▶ _WORK TO BE COMPLETED_
Retype the stretch from "Theresa: The Solaris" through "all healthcare areas." in the piece below on the Solaris Lytbot, with no changes.

▶ _EXCERPTED TEXT_
::::::
COVID-19 - June 19, 2020
By Amanda Ranowsky
As part of our ongoing infection precaution efforts, Goodwin House recently introduced a new tool that augments our disinfection procedures. Our Environmental Service staff now use the Solaris Lytbot, which applies UV light as an extra defense against pathogens, including COVID-19. The final step in our cleaning protocols, the Solaris delivers a reliable way to catch any germs that normal cleaning methods – even thorough ones – might miss.
UV light is known to kill viruses and bacteria. With this additional tool, Goodwin House reaches sanitation levels similar to those found in hospital operating rooms and other healthcare areas where sterile environments are critical to patient safety.
Q. What is the Solaris Lytbot?
Theresa: The Solaris is a portable machine that uses UV light to disinfect surfaces. This state of-the-art technology was first introduced in hospitals as a cleaning device used in operating rooms to control the spread of infections. Thanks to its ability to destroy pathogens after regular cleaning, it provides assurance that the next patient enters a clean surgical area.
As the technology improved and moved away from mercury bulbs to xenon bulbs, its capacity for use in other healthcare environments was noted, and it was soon introduced into Long-Term Care and Assisted Living settings. Its primary use has always been to address high-touch patient surfaces. With the spread of COVID-19, its use has increased throughout all healthcare areas.
Q. How did we learn about the Solaris and what was involved in making this investment in new infection precaution technology?
Theresa: Our CEO Rob Liebreich introduced the Solaris system to the Infection Precaution & Planning (IPP) Team back in April. Rob had seen the effectiveness of Solaris at his former community (Asbury Methodist Village) and initiated a conversation with a local vendor on behalf of Goodwin House. This was a large investment from Goodwin House, and with the assistance of our Senior Leadership, Executive Directors and Supply Chain Department, we were able to negotiate pricing and maintenance services for two units. I was also able to gain useful information from Harold Jones, who is in charge of Environmental Services at Asbury Methodist Village, where the Solaris system is already a part of their cleaning process.
Q. Where on campus is the Solaris being used? How often are you using it?
Theresa: We have one Solaris Lytbot at each community. We will use the Solaris throughout all community spaces. It will provide the final step of cleaning on all high-touch areas in Health Care resident rooms and restrooms. Our first priority is cleaning any COVID-19 rooms (where residents with the virus stay until they recover), and we will also use the Solaris for discharge and isolation room cleaning. Public restrooms and other large meeting areas that remain points of high-touch throughout our campuses will also benefit from the Solaris system.
::::::
▶ _RECORDS SUPPLIED_
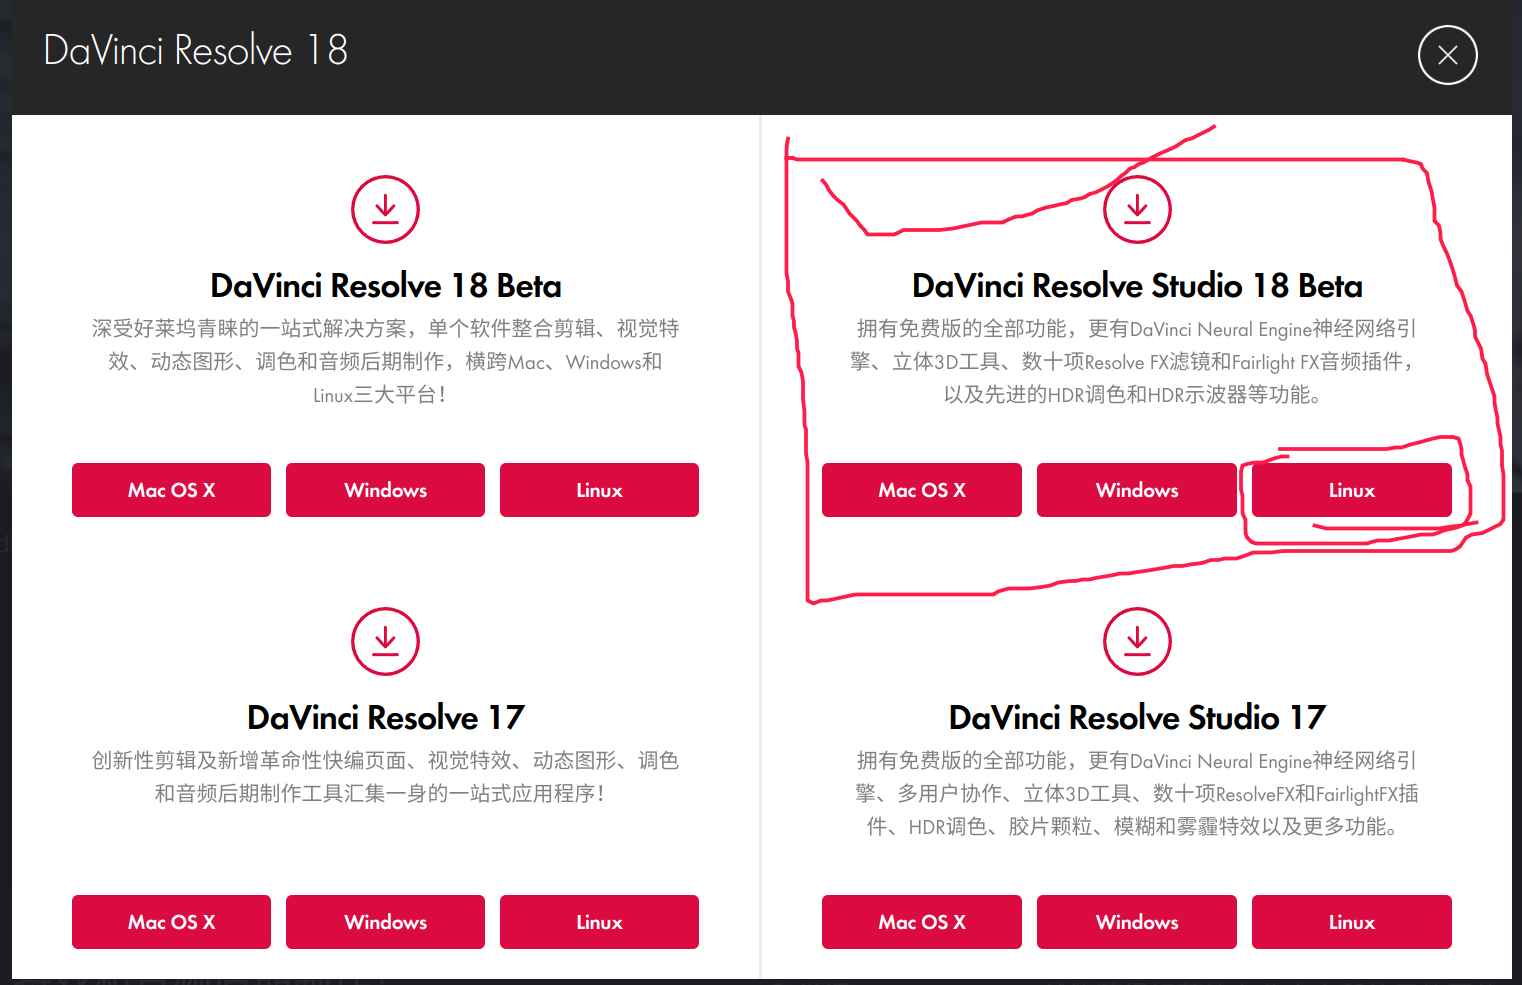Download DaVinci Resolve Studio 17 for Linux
::::::
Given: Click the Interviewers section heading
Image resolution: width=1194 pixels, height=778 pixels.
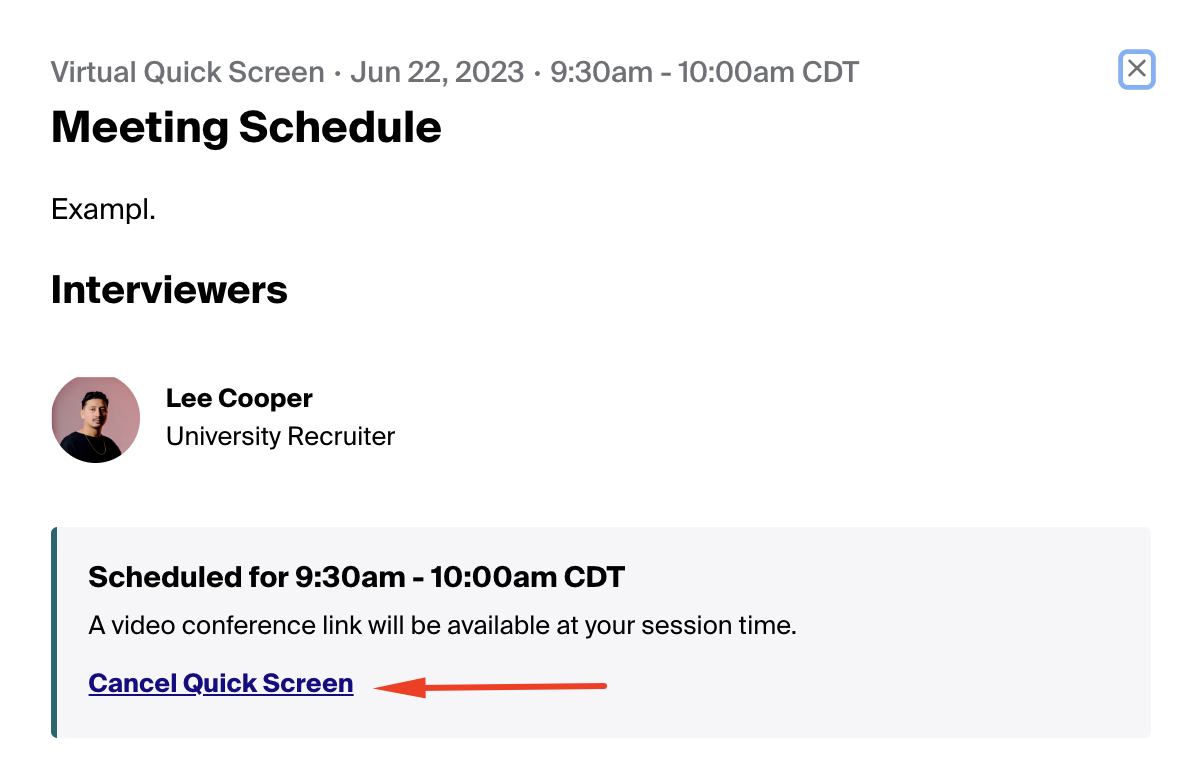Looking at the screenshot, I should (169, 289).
::::::
▶ _ANSWER TO THIS EXERCISE_
Theresa: The Solaris is a portable machine that uses UV light to disinfect surfaces. This state of-the-art technology was first introduced in hospitals as a cleaning device used in operating rooms to control the spread of infections. Thanks to its ability to destroy pathogens after regular cleaning, it provides assurance that the next patient enters a clean surgical area.
As the technology improved and moved away from mercury bulbs to xenon bulbs, its capacity for use in other healthcare environments was noted, and it was soon introduced into Long-Term Care and Assisted Living settings. Its primary use has always been to address high-touch patient surfaces. With the spread of COVID-19, its use has increased throughout all healthcare areas.